Conspirator: SmartNIC-Aided Control Plane for Distributed ML Workloads


Modern machine learning (ML) workloads heavily depend on distributing tasks across clusters of server CPUs and specialized accelerators, such as GPUs and TPUs, to achieve optimal performance. Nonetheless, prior research has highlighted the inefficient utilization of computing resources in distributed ML, leading to suboptimal performance. This inefficiency primarily stems from CPU bottlenecks and suboptimal accelerator scheduling. Although numerous proposals have been put forward to address these issues individually, none have effectively tackled both inefficiencies simultaneously.
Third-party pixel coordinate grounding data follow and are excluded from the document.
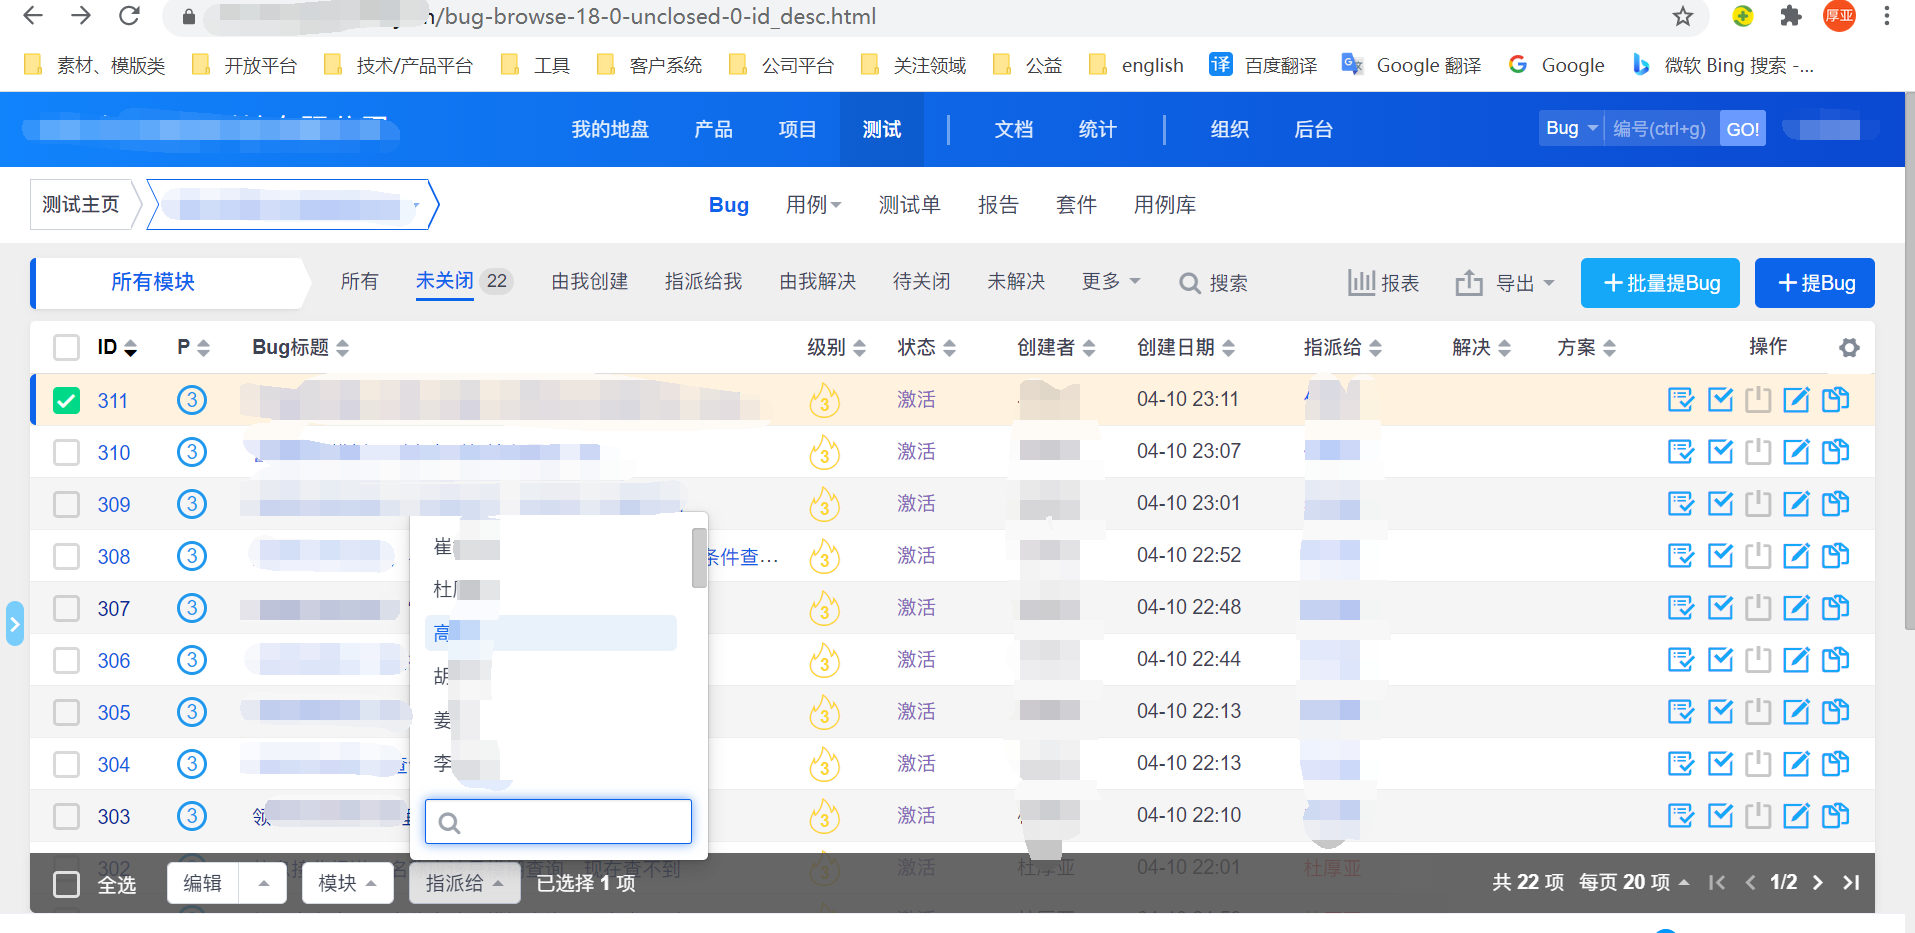The width and height of the screenshot is (1915, 933).
Task: Click the 提Bug button
Action: [x=1814, y=283]
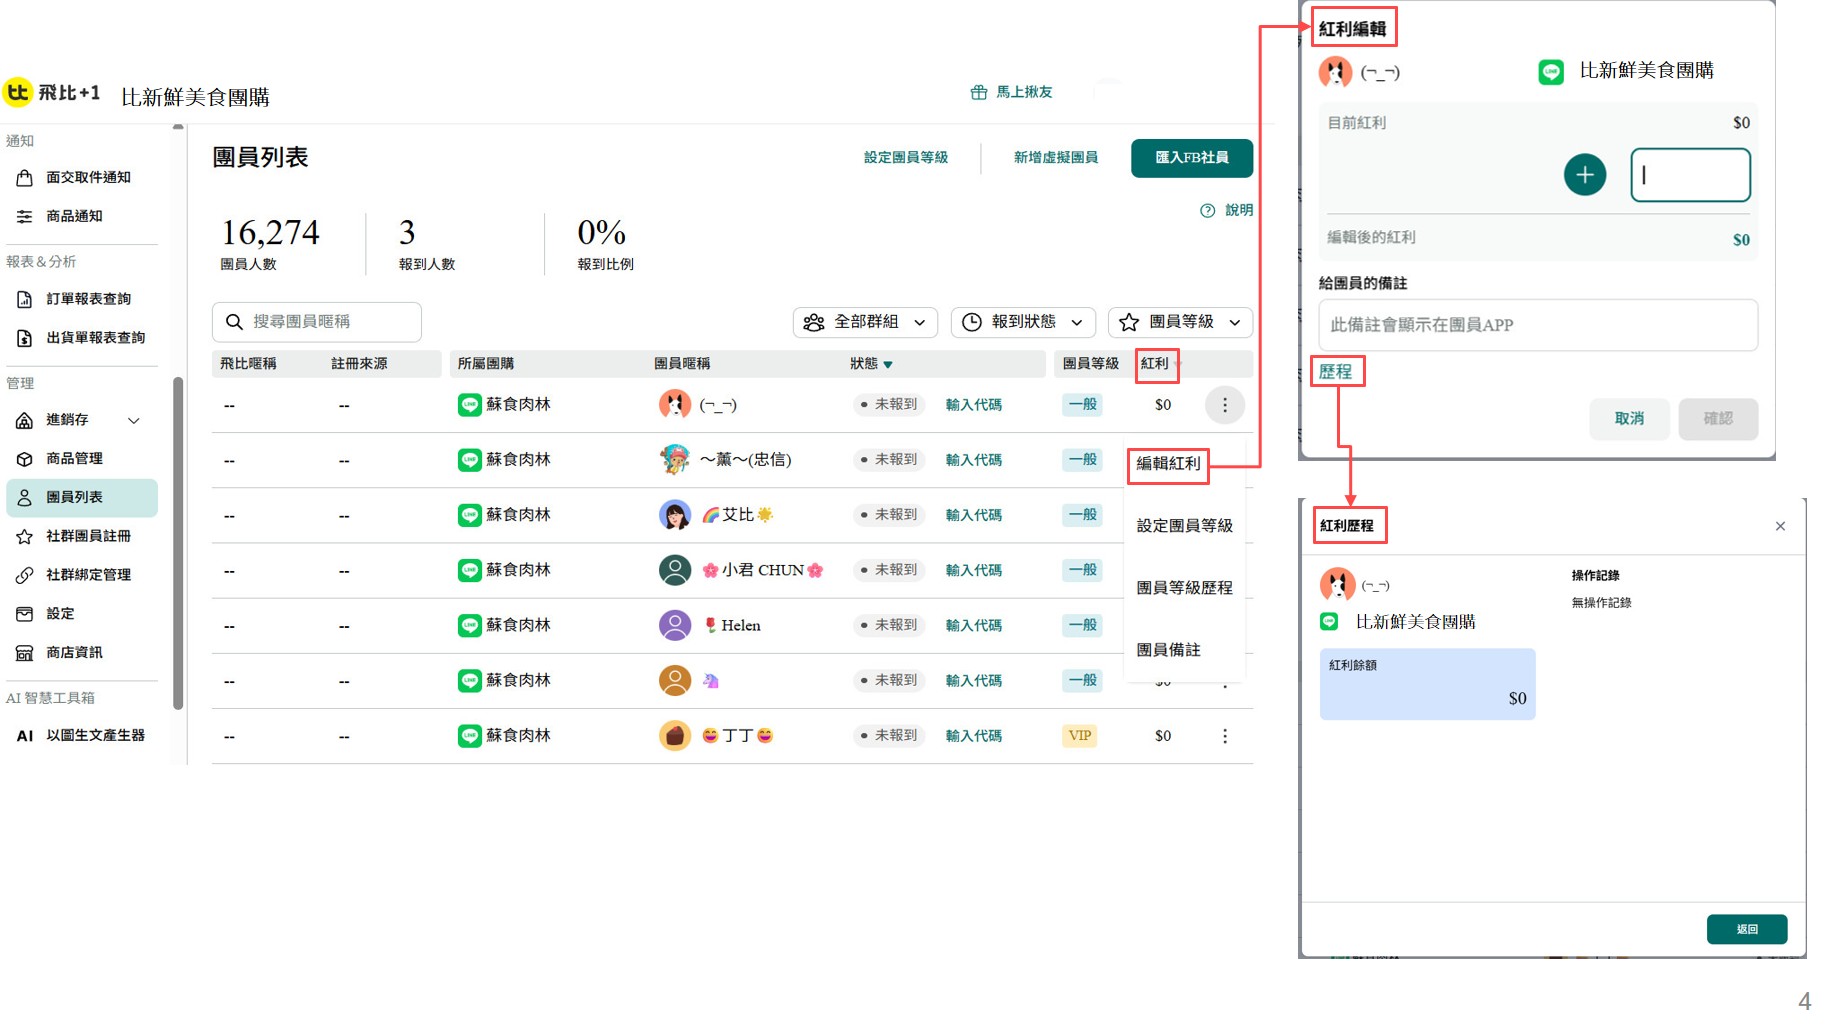This screenshot has width=1828, height=1031.
Task: Sort by the 狀態 column arrow
Action: [x=888, y=365]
In this paper, we introduce Conspirator, an innovative control plane design aimed at alleviating both bottlenecks by harnessing the enhanced computing capabilities of SmartNICs. Following the evolving role of SmartNICs, which have transitioned from their initial function of standard networking task offloading to serving as programmable connectors between disaggregated computing resources, Conspirator facilitates efficient data transfer without the involvement of host CPUs and hence circumvents the potential bottlenecks there. Conspirator further integrates a novel scheduling algorithm that takes into consideration of the heterogeneity of accelerators and adapts to changing workload dynamics, enabling the flexibility to mitigate the second bottleneck. Our evaluation demonstrates that Conspirator may provide a 15% end-to-end completion time reduction compared to RDMA-based alternatives while being 17% more cost-effective and 44% more power-efficient. Our proposed scheduler also helps to save 33% GPU hours compared to naive GPU-sharing schedulers by making close-to-optimal decisions while taking much less time than the optimal NP-Hard scheduler.